» Saved data entries
:::::
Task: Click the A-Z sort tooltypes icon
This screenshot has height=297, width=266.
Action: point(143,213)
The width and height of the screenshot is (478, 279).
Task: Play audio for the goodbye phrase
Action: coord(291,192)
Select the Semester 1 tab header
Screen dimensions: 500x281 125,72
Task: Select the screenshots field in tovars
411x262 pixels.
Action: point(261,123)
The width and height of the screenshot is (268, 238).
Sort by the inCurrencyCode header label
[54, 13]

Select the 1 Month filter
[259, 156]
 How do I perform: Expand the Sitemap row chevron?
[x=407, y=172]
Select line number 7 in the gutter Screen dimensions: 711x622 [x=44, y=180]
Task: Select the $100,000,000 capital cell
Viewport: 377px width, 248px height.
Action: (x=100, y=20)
:::::
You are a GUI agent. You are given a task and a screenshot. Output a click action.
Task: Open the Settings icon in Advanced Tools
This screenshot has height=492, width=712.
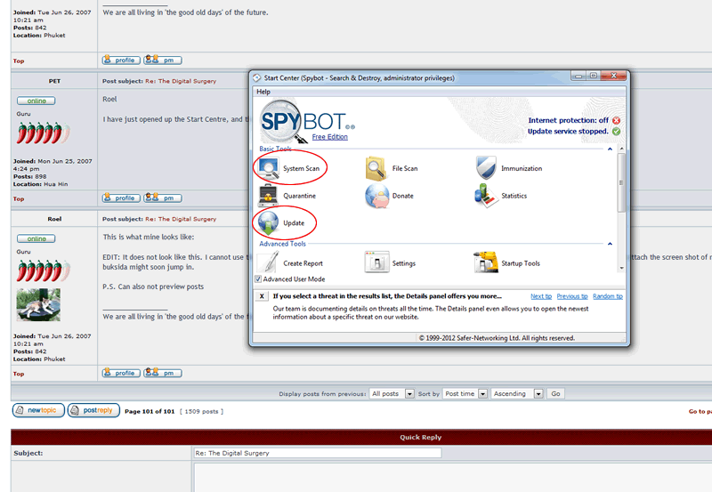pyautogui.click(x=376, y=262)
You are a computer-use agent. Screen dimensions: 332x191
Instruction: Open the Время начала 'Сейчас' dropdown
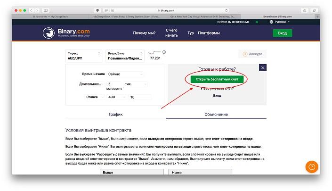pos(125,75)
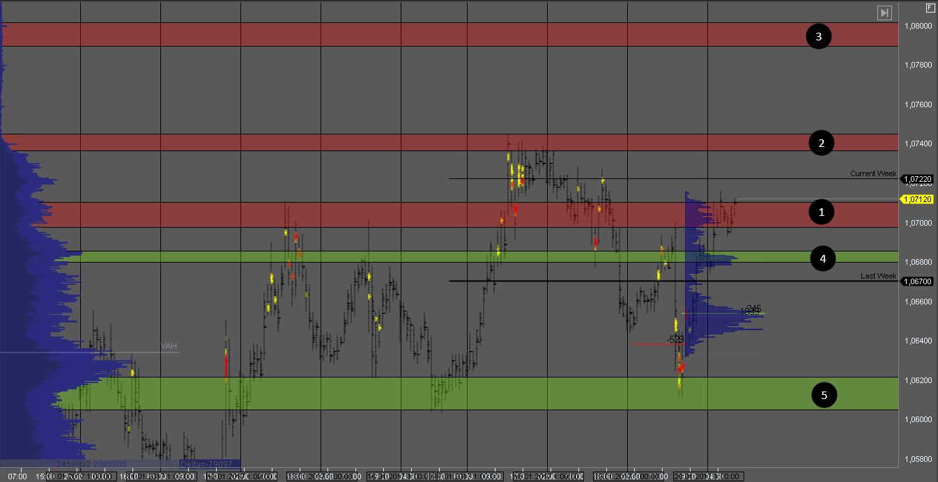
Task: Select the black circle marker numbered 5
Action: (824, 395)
:::::
» TASK TO COMPLETE
From the data, list each line in which the string "agent" appears.

» YOUR RESPONSE
You are a GUI agent. You are given a task and a screenshot. Output a click action.
You are a computer-use agent. Screen dimensions: 332x191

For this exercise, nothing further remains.